Claudia Salazar, responsable de poner sobre las tablas caraqueñas y venezolanas La novicia rebelde, Godspell y Casi normal, considera que el poder visualizar una situación, social o personal, desde una butaca constituye una “herramienta de comunicación valiosa”. “Cuando la ves escenificada puedes lograr una perspectiva distinta y particular que te permite ser un poquito más objetivo”, explica la productora.

Esta idea la corrobora el director de teatro Daniel Dannery, cuya más reciente puesta en escena, Postales de Caracas, dista mucho de ofrecer un oasis de entretenimiento despreocupado al espectador. Dannery atribuye al ser humano “una necesidad por verse, por escucharse” y, por lo tanto, concibe su teatro como una suerte de espejo. Sin embargo, el director afirma que Postales de Caracas no se corresponde con la ambición de elaborar un reflejo totalizante de la situación venezolana; más bien, explica, responde a una necesidad de explicarse a sí mismo. En su opinión, “el teatro no modifica realmente al espectador, modifica a sus creadores” y añade que “el espectador es simplemente un testigo de este cambio”.

Por otro lado, más de un dramaturgo no se contentaría con la noción del espectador como receptor pasivo a las interrogantes del creador. En un apartado denominado “‘Espectador, ¡qué mala palabra!” de Teatro del oprimido, Augusto Boal expresa que

el espectador es menos que un hombre y hay que humanizarlo y restituirle su capacidad de acción en toda su plenitud. Él debe ser también un sujeto, un actor, en igualdad de condición con los actores, que deben ser también espectadores. (1974: 190)

¿Cómo empoderar al espectador? Dotándole con el dominio del lenguaje teatral y, con esto, “de una nueva forma de conocer la realidad, y de transmitir ese conocimiento a los demás” (146). El lenguaje teatral sintetiza en sí muchos otros (color, luz, movimiento, etc.); no obstante,

la primera palabra del vocabulario teatral es el cuerpo humano, principal fuente de sonido y movimiento. Por eso, para dominar los medios de producción del teatro, el hombre tiene en primer lugar que dominar su propio cuerpo, conocer su propio cuerpo para tornarlo más expresivo. Estará entonces habilitado para practicar formas teatrales en que por etapas se libera de su condición de “espectador” y asume la de “actor”, en que deja de ser objeto y pasa a ser sujeto, en que de testigo se convierte en protagonista. (152)

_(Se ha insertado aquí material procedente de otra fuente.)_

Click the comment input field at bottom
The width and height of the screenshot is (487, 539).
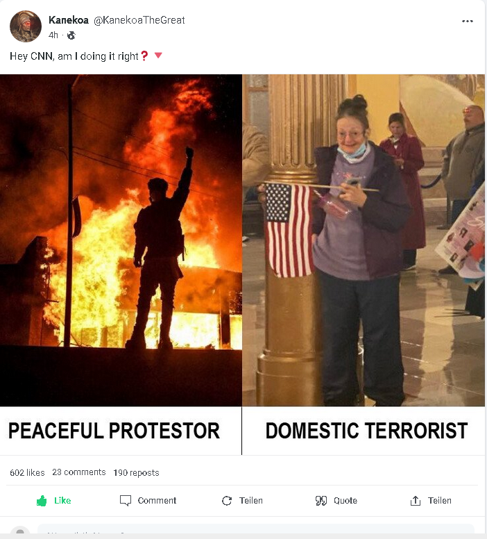click(x=256, y=532)
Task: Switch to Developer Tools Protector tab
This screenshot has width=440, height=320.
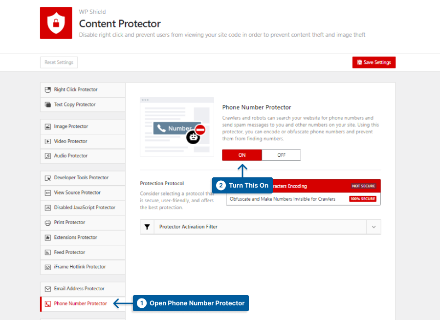Action: pyautogui.click(x=82, y=178)
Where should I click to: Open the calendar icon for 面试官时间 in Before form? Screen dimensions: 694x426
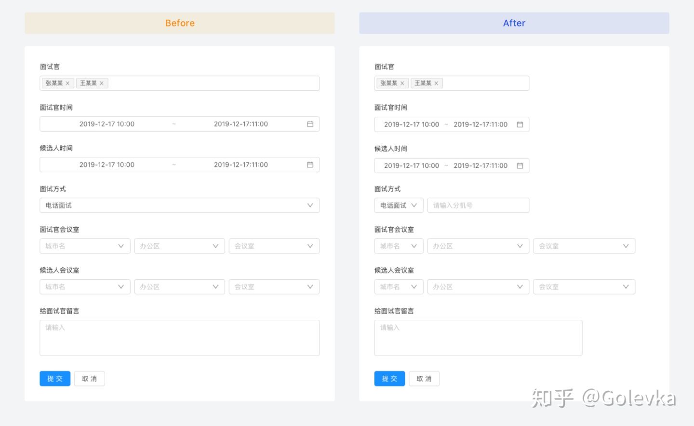coord(310,124)
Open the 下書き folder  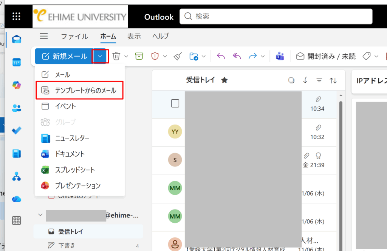pos(67,246)
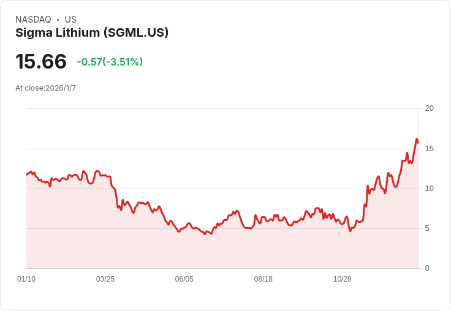Click the -0.57(-3.51%) change value
This screenshot has height=311, width=451.
(x=110, y=62)
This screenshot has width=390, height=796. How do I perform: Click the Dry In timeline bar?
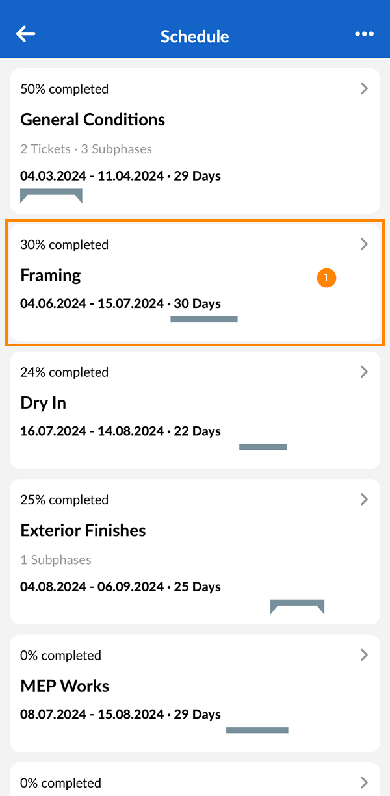point(263,446)
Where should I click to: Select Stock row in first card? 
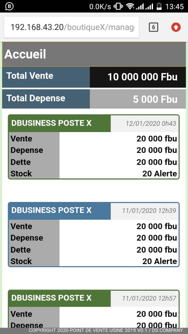(94, 173)
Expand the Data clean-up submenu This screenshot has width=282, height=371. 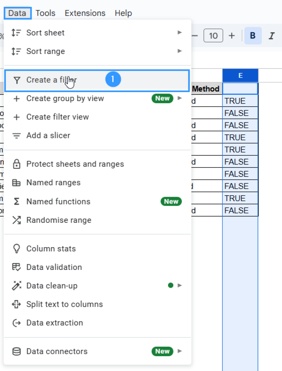[x=179, y=285]
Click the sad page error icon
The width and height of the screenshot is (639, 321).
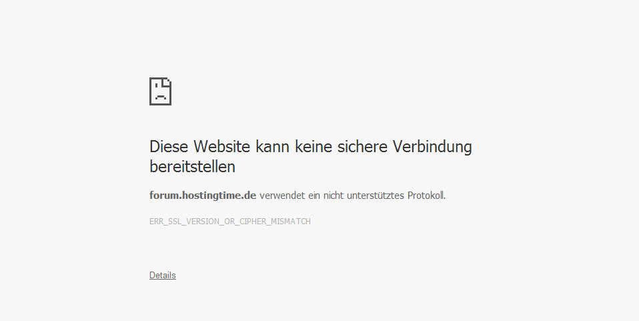pos(160,91)
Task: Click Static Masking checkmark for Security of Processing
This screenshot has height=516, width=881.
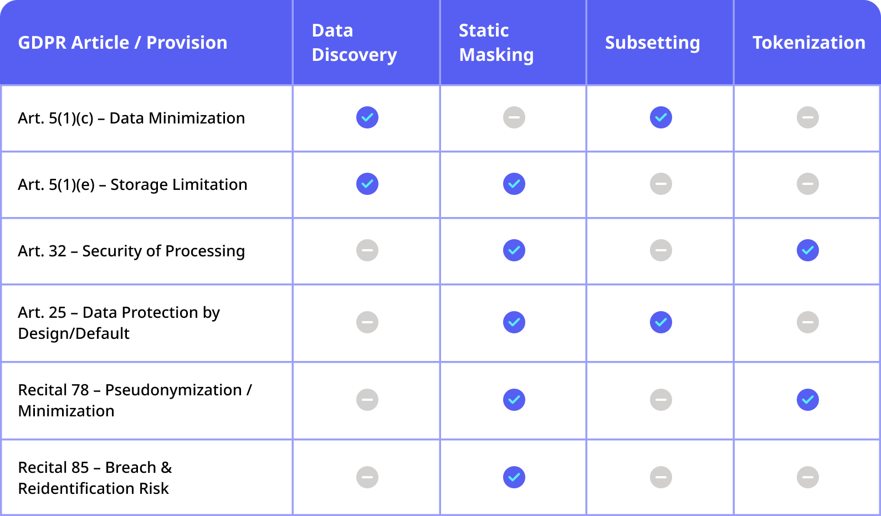Action: (x=514, y=250)
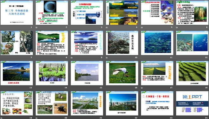209x119 pixels.
Task: Select slide 11 with the school of fish
Action: click(157, 43)
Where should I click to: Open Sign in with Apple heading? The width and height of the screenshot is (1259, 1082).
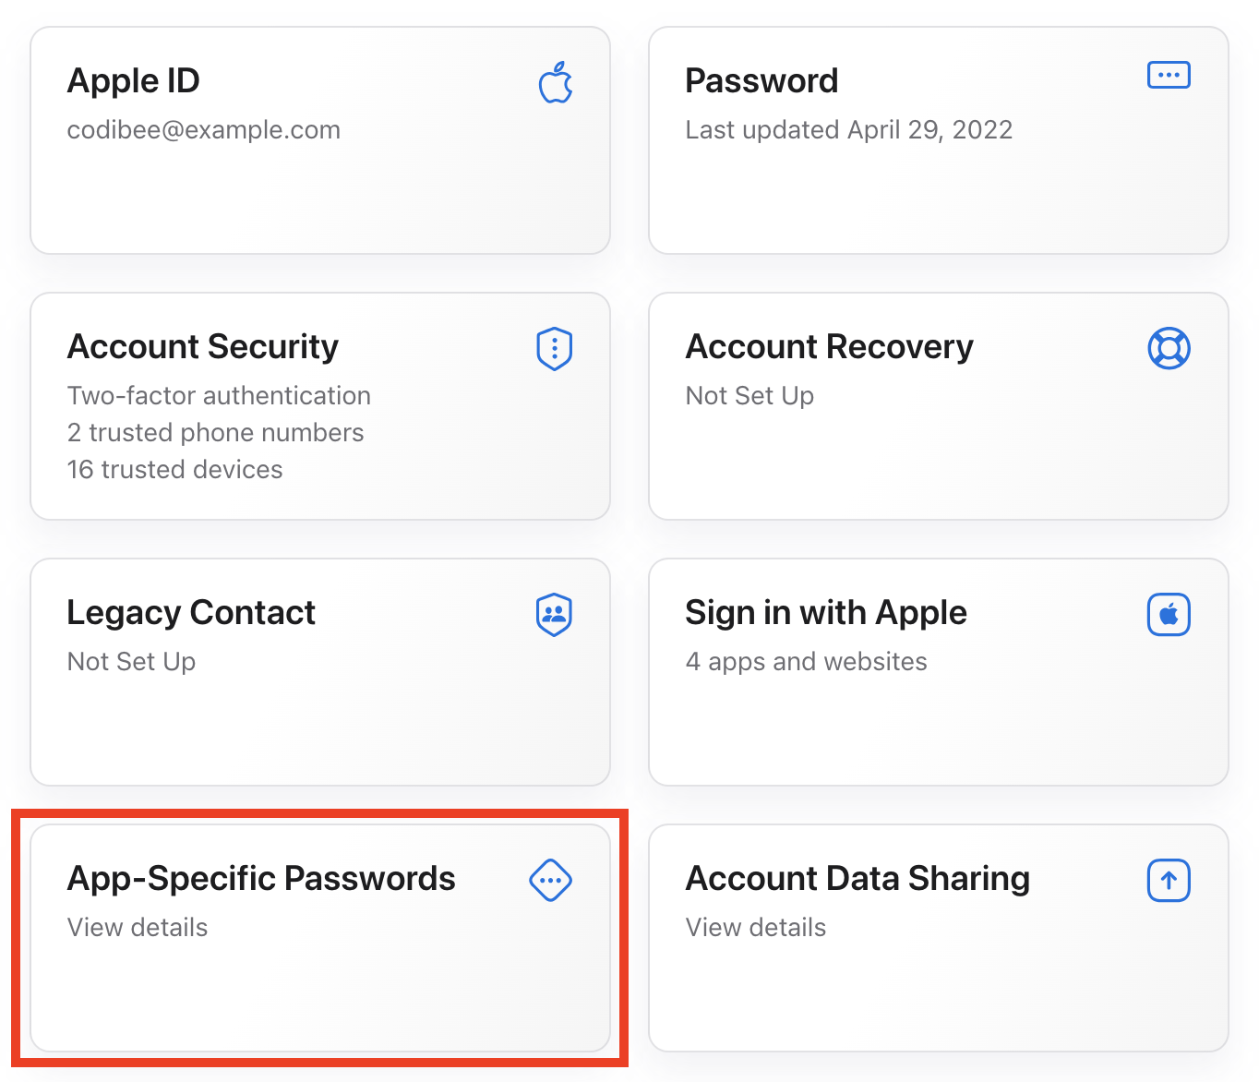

Al dominar el propio cuerpo, adquirimos el poder que implica el control sobre nuestra manera de presentarnos al mundo, de representarnos.

 

Armando Álvarez, director de teatro y músico, ha percibido en sus talleres que, mientras que el estrés y la rutina poco a poco merman nuestra capacidad de apreciar lo que nos ofrece el instante, “el arte, en general, te obliga a observar, a escuchar, a sentir, a saborear… Y, a veces el problema esté en que vivimos con veinte mil cosas alrededor y no nos detenemos, como dicen a veces, a oler las flores un rato”. Cuenta Álvarez que en alguna ocasión acudió a su taller un escolta, quien leía Hamlet escondido de sus compañeros.

Una alfabetización teatral contribuye, entonces, a revertir la automatización creciente de nuestras acciones, la alienación que nos separa de nosotros mismos. Para Álvarez, el beneficiario de un buen taller actoral “puede ser que no salga un gran actor, pero seguramente saldrá una gran persona”.

Referencias:

Boal, A. (1974). Teatro del oprimido y otras poéticas políticas. Buenos Aires: Ediciones de la flor.